There are thousands upon thousands of Imo's loyalists who would vehemently disagree with Kimmel's assessment of the joint's pizza (and toasted ravioli), including Marc Dak, who, along with his wife Stacy, just opened Arch Pizza, which not only serves St. Louis-style pizza but is using the same recipes and ingredients that you'll find at Imo's.
"My wife is from St. Louis, and she grew up eating at Imo's, and we love the pizza, so we wanted to bring it to Denver," says Dak, adding that the owners of Imo's gave them permission to mirror their concept in another city, just so long as they use their recipes and purveyors.
For the uninitiated, St. Louis-style pizza is the antithesis of Chicago-style, or New York-style pizza, or, for that matter, any pizza. The crust, which utilizes baking powder rather than yeast, is cracker-thin and unyielding -- the flop factor is entirely absent; the sauce relies more on sweetness than acidity; a blend of processed cheeses -- Swiss, provolone and white cheddar, trademarked as Provel, takes the place of mozzarella; and the pizza is cut into squares. About that cheese: it's a little smoky, a little gooey and when it's bubbling hot, it kind of reminds you of molten lava. And while Dak admits that it's not for everyone, he's betting that it'll generate more fans than foes. "We're gambling on the fact that people are really going to love the cheese blend, mostly because it just has a lot more flavor than mozzarella," he says.
And the Park Hill store is just the beginning of what the Daks and their third business partner, Matt Leiss, hope will evolve into a mini empire. They've signed a lease on two additional spaces, one in Lone Tree at 8854 Maximus Drive, and a second in south Denver, across the street from Kennedy Golf Course, and they're scouting for a fourth location.
The menus, which proffer pizza titles that pay tribute to St. Louis, including the "Arch," "Mighty Mississippi," the "Ozark" and one called the "Tangy Cardinal," a pizza crowned with bacon, chicken and pineapple and paved with a sweet, tangy and spicy sauce, share space with sandwiches, salads, garlic bread and several starters, most of them fried.
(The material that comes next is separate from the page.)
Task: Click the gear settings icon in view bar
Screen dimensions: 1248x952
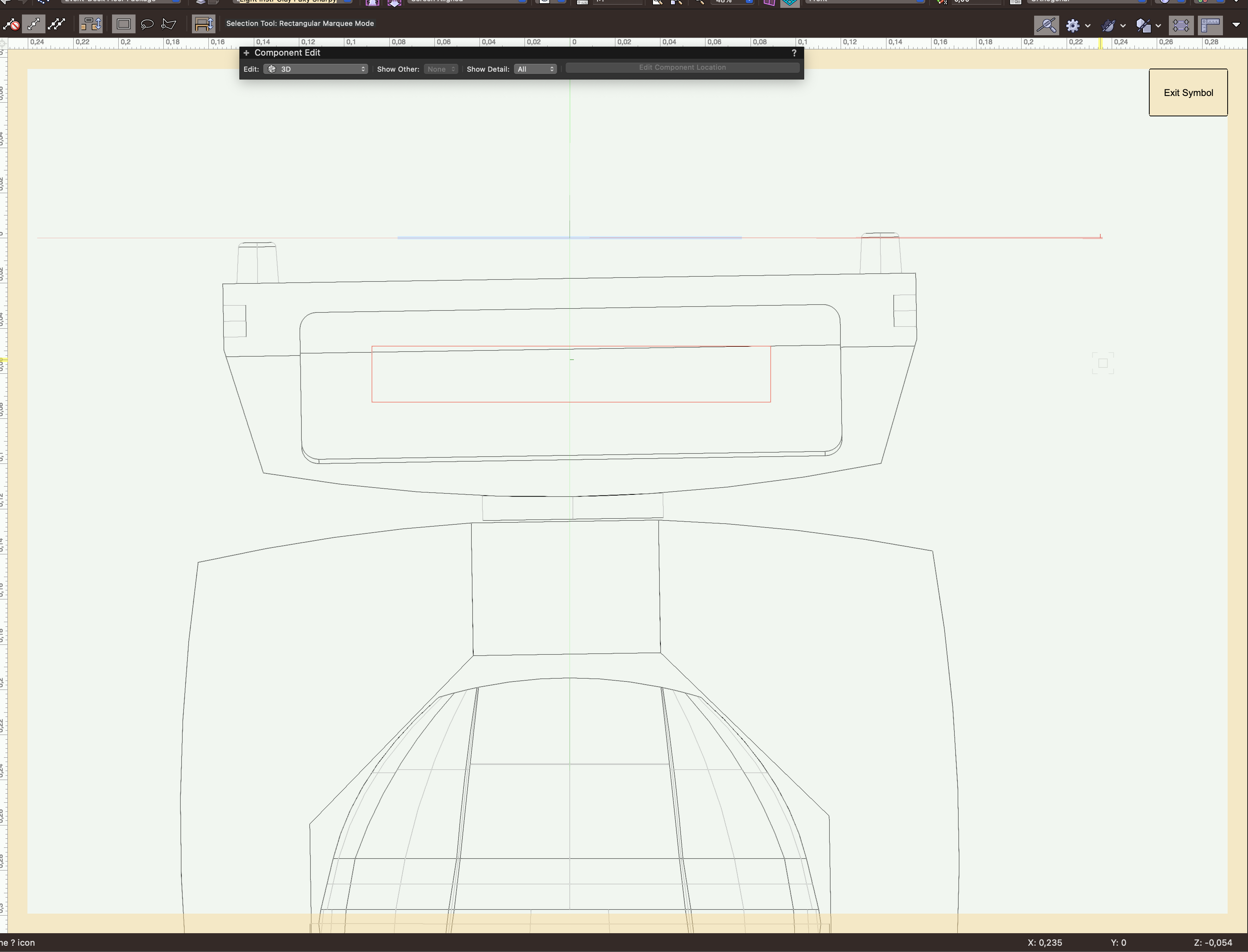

The majority of the ingredients are shipped to the store from St. Louis, although the meatballs are made locally by Palidori Sausage.
A beer-and-wine license is in the works (the hearing is slated for November 1), and each subsequent store will pour beer and wine and offer the same menu. "I don't necessarily think that this pizza is better than every other pizza," admits Dak, "but we're definitely doing a different kind of pizza than just about anyone else in Denver, plus we have a fun, family-friendly atmosphere, an enthusiastic staff and a great neighborhood feel," he concludes.